Not sure if this is the right place but here goes. A close friend from high school is getting married in August. We've known each other for almost 12 years, and she was a bridesmaid in my wedding last June. She asked me to be a bridesmaid and of course I accepted! However since then I have lost two people very close to me in the matter of a month. I'm not myself, I can barely function, and I just don't think I can be a bridesmaid. I can't give the bride 100%, and that's not fair to her at all! However, I'm not sure how to tell her. We've been friends for so long I know she'd understand, but at the same time what if she doesn't? How do I tell her without ruining our friendship?
Re: How to tell the bride no?
This really reminds me of one of my best friends' wedding.
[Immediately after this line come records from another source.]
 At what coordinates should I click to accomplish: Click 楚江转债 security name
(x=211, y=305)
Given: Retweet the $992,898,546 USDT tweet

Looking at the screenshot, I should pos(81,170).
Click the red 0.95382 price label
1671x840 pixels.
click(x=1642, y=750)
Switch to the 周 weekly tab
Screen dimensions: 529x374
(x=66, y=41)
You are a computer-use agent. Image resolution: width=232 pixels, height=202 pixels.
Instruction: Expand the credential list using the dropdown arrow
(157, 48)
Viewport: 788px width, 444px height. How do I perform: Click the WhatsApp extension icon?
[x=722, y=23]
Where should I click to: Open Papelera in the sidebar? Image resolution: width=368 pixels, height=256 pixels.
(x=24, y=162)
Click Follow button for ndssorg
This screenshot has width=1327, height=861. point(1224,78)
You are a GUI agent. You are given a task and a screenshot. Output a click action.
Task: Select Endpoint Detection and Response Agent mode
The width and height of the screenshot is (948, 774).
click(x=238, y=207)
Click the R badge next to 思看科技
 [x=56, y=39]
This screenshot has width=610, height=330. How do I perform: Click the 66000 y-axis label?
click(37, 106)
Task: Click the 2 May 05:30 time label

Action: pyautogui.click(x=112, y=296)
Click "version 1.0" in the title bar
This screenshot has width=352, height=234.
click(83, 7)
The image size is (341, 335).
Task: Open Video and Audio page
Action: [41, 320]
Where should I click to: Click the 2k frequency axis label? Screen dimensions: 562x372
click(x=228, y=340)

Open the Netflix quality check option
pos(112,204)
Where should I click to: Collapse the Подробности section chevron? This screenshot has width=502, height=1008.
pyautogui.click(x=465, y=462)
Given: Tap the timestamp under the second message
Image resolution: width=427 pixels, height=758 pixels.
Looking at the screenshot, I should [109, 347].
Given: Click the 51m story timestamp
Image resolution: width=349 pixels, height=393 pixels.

I was severely depressed and on medication, and felt so out of it all the time.
I ended up going to her ceremony but had to bail on the reception. Your friend may be hurt that you feel you can't stand up with her, but I'd try your best to be there for her wedding ceremony. I still regret not being there for her reception, but I know it was for the best.
I hope you're back to yourself sooner than later
Tell her exactly what you told us. Tell her that you care about her but worry that you won't be able to be the BM that you think she deserves. If she gets pissy, she's a lousy friend. Otherwise, tell her what you can handle right now and go from there.
You're going through a terrible time and this should not be another cause for stress.
I would tell your friend that you are very happy for her, but you are dealing with so many major personal issues that you aren't able to give her the attention and care that she should get from her bridesmaids, so you feel the best thing for you to do is to step down. But if you can do anything for her at all, even if not as a bridesmaid, I would offer to do it.